Fragen, hier wie zuvor, die nicht The bianca Story beantworten, sondern denen sie sich als Plattform zur kollektiven Beantwortung anerbieten. The bianca Story stechen zu, jedes Aua ist Ausgangspunkt für eine mögliche Antwort.
Nehmen wir schliesslich die Dok-Filme «30 Month Performance» (2008, online nicht mehr verfügbar) und «High & Low» (2011), die The bianca Story über sich selber gedreht, bzw. in Zusammenarbeit mit Gregor Brändli realisiert haben. Sie stehen stellvertretend für das Gespür des Kollektivs, sich zu inszenieren, sich im Gespräch zu halten und den Diskurs über sich selber voran zu treiben.
Spätestens hier komme ich selber ins Spiel. Indem ich regelmässig über The bianca Story geschrieben habe – und es in diesem Moment wieder tue – mache ich mich zum Teil der Inszenierung. Ich habe Nachdenken über The bianca Story angestossen, habe Kritik an ihnen provoziert, und natürlich dem Produkt The bianca Story eine Plattform gegeben. Habe ich wirklich? Oder wurde ich zum Akteur gemacht, gezielt gecastet, subtil gesteuert?

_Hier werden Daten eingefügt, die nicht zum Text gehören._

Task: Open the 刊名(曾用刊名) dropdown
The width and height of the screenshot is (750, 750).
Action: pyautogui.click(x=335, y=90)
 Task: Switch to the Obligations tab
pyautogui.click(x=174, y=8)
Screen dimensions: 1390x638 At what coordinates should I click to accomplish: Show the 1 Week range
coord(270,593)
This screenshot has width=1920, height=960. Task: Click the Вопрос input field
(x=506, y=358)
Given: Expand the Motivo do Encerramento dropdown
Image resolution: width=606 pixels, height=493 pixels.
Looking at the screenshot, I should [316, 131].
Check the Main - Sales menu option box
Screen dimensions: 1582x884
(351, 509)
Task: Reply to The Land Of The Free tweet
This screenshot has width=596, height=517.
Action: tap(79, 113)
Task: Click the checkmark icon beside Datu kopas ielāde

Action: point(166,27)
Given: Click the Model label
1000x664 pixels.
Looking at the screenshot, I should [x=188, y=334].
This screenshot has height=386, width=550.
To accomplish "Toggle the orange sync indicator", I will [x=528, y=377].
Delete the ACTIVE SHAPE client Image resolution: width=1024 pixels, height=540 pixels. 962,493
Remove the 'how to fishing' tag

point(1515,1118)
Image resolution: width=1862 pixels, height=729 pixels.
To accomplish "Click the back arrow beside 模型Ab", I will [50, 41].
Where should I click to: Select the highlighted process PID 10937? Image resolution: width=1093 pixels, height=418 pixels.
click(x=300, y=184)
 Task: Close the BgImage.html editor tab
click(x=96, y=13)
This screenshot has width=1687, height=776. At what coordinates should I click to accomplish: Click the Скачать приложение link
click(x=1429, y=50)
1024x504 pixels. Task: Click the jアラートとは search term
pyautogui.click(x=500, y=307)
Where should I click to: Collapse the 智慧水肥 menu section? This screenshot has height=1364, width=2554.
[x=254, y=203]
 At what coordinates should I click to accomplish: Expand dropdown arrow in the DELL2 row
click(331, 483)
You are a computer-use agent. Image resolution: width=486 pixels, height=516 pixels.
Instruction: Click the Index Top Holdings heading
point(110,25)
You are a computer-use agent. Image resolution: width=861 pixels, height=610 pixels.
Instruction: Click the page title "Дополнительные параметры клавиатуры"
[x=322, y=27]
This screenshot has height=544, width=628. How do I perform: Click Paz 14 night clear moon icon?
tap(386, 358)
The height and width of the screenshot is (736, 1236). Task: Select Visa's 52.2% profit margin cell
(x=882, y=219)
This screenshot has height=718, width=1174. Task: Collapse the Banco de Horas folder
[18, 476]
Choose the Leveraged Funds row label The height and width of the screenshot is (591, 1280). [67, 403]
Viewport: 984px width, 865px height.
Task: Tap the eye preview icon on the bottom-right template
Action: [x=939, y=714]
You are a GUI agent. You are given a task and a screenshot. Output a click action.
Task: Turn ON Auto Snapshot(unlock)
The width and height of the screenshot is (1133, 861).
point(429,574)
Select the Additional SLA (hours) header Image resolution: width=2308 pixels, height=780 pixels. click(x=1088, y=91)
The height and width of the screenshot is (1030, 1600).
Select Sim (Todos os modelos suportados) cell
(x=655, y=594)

Wenn The bianca Story ein interaktives Kunstwerk ist, wer kontrolliert es dann?
The bianca Story sind bekannt dafür, alle Aspekte ihres Schaffens akribisch durchzudenken und aufeinander abzustimmen. Musik, Videoclips, Bandbilder, Bühnenshow, öffentliches Auftreten – alles fügt sich zu einem Gesamterlebnis The bianca Story zusammen. Egal auf welchem Weg jemand mit The bianca Story in Berührung kommt, nichts soll zufällig wirken. Umgekehrt aber wird es da richtig spannend, wo Kontrolle verloren geht: in der Interaktion mit Menschen, durch die Reaktionen des Publikums auf The bianca Story, durch Reaktionen auf andere Reaktionen.
Die Kontrolle über The bianca Story ist eine trügerische. Die Manipulatoren sind jederzeit manipulierbar. Und gerade hierin liegt das wahrhaft Kunstvolle am Werk The bianca Story: Jeder kann es mitbestimmen, für sich umdeuten, niemand jedoch kann es kontrollieren.
Disclosure: Diesen Text habe ich im Auftrag von Fabian Chiquet für seinen Werkkatalog «END» (PDF) geschrieben. Er hat mir ein Honorar bezahlt, inhaltlich aber keinen Einfluss auf den Text genommen.